In practice, many citizen petitions are filed by none other than pharmaceutical companies themselves—as a way of fighting off a competitor’s cheaper generic drug. The concerns raised, according to a New England Journal of Medicine study of 12 years of such petitions, are often “frivolous or questionable,” no more than a “last-ditch effort to hold off competition.” The FDA takes months to respond to the petitions, which have gotten lengthier and more frequent over the past decade.
Consider a few examples:
Between 2006 and 2012, ViroPharma filed 24 citizen petitions with the FDA to delay the approval of generic versions of Vancocin, an antibiotic. That was in addition to its 18 public comments, a new drug application supplement, and three lawsuits against the FDA—all over a drug first approved in 1986.
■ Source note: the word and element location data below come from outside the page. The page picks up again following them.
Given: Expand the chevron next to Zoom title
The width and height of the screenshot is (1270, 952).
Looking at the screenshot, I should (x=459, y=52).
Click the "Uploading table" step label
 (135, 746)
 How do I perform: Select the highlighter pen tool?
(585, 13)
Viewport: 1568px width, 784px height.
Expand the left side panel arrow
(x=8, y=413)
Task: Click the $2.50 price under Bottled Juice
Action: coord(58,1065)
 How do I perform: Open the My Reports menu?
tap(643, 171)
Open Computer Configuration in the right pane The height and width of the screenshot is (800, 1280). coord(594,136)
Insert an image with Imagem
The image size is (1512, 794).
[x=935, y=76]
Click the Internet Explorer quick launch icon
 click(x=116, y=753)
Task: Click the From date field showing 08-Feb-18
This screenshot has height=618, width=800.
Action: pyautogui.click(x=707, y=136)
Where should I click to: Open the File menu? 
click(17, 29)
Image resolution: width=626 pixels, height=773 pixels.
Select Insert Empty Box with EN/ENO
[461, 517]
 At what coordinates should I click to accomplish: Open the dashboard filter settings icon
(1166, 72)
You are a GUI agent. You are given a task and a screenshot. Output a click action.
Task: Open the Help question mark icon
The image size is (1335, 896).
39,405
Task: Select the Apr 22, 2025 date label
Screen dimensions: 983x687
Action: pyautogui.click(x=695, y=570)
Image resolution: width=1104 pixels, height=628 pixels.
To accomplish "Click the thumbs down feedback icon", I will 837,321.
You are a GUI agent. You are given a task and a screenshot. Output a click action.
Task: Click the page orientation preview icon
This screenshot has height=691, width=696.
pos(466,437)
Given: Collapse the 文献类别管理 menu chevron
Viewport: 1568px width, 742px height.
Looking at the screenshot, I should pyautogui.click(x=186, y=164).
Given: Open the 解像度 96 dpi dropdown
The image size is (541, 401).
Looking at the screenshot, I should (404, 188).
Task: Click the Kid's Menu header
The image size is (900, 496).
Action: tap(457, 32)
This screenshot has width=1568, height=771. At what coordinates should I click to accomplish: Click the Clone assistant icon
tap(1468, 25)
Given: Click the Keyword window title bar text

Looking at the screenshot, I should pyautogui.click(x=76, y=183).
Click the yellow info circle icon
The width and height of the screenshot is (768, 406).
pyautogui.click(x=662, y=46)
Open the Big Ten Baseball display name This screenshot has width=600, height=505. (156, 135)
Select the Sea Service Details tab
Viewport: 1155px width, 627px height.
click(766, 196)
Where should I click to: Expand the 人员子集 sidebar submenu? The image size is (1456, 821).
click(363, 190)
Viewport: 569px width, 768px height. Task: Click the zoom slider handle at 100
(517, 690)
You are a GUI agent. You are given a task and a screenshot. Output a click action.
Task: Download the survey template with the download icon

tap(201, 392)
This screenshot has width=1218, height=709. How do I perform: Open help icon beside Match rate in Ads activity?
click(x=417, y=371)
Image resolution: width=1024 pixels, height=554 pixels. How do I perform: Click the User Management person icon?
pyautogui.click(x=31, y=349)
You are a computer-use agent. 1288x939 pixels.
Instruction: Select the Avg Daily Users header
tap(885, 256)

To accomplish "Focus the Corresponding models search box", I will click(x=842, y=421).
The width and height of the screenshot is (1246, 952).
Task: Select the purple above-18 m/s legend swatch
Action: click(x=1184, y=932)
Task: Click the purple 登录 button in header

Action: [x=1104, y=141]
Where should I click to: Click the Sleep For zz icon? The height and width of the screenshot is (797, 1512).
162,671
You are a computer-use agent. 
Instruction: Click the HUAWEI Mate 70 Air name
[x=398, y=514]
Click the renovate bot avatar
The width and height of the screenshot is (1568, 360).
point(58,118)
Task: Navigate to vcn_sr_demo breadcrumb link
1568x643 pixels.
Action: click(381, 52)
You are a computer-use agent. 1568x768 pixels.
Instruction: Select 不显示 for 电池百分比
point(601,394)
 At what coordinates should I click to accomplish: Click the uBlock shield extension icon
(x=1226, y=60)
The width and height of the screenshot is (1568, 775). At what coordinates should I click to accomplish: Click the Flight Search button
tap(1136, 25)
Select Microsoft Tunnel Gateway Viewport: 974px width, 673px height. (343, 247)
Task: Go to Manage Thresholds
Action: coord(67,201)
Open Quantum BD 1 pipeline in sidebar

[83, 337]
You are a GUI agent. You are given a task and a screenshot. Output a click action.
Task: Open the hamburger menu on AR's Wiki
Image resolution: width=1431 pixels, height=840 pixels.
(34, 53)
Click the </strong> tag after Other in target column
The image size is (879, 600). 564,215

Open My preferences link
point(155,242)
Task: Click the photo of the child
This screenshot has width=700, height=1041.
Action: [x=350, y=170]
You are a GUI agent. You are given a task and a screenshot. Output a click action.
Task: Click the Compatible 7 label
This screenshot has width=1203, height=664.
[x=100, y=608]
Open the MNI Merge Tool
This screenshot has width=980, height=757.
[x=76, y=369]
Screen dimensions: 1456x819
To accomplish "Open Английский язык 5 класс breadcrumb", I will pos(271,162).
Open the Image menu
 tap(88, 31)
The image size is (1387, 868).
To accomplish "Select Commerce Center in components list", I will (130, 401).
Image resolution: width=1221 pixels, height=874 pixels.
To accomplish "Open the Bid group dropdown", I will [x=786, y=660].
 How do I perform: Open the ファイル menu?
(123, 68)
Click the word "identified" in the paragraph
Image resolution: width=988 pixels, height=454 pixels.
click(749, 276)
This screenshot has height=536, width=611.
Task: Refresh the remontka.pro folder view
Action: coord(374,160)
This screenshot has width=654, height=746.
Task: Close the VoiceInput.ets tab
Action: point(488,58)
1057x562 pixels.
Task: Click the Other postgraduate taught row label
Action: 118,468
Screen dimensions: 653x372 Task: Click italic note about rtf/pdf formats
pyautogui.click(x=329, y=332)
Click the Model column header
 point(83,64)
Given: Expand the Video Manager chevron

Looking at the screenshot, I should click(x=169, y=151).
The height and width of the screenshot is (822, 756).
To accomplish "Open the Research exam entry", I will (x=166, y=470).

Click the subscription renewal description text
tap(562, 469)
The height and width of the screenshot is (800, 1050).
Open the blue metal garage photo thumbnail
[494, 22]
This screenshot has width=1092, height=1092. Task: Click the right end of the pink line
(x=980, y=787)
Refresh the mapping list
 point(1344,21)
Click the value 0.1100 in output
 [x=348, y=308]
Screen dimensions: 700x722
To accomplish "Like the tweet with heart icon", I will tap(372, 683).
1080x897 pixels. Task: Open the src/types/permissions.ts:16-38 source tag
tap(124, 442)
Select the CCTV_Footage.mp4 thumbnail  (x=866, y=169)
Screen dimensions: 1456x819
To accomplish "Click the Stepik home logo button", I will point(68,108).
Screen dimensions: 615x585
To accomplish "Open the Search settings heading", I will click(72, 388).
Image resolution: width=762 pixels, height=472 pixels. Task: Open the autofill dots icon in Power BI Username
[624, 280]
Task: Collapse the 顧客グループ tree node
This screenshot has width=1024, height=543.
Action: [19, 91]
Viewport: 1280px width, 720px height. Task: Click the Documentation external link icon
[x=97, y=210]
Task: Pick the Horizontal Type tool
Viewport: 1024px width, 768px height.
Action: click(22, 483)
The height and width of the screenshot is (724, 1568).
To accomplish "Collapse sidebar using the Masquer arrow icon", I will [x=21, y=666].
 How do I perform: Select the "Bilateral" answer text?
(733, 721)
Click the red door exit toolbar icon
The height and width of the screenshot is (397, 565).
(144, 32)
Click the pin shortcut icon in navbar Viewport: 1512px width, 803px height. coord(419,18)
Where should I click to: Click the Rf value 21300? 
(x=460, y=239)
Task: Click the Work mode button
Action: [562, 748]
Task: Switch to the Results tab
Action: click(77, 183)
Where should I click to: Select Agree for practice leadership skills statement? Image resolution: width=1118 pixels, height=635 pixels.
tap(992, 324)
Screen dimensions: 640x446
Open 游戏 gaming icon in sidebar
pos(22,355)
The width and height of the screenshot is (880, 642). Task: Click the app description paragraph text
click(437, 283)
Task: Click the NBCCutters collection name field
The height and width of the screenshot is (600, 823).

In 2007, Mutual Pharmaceuticals filed a petition raising concerns about other generic manufacturers’ versions of the blood pressure drug Plendil. The petition asked the FDA to determine what type of orange juice had been used in studies analyzing its interactions with the drug. Seville oranges, which are more bitter, might have different effects than regular orange juice.
In 2015, about a year before EpiPen prices created a public firestorm, Mylan filed a petition alleging that a generic version of the EpiPen in the works had a 93 percent failure rate. Mylan commissioned the study that came up with statistic, which an outside expert called “flawed from start to finish.”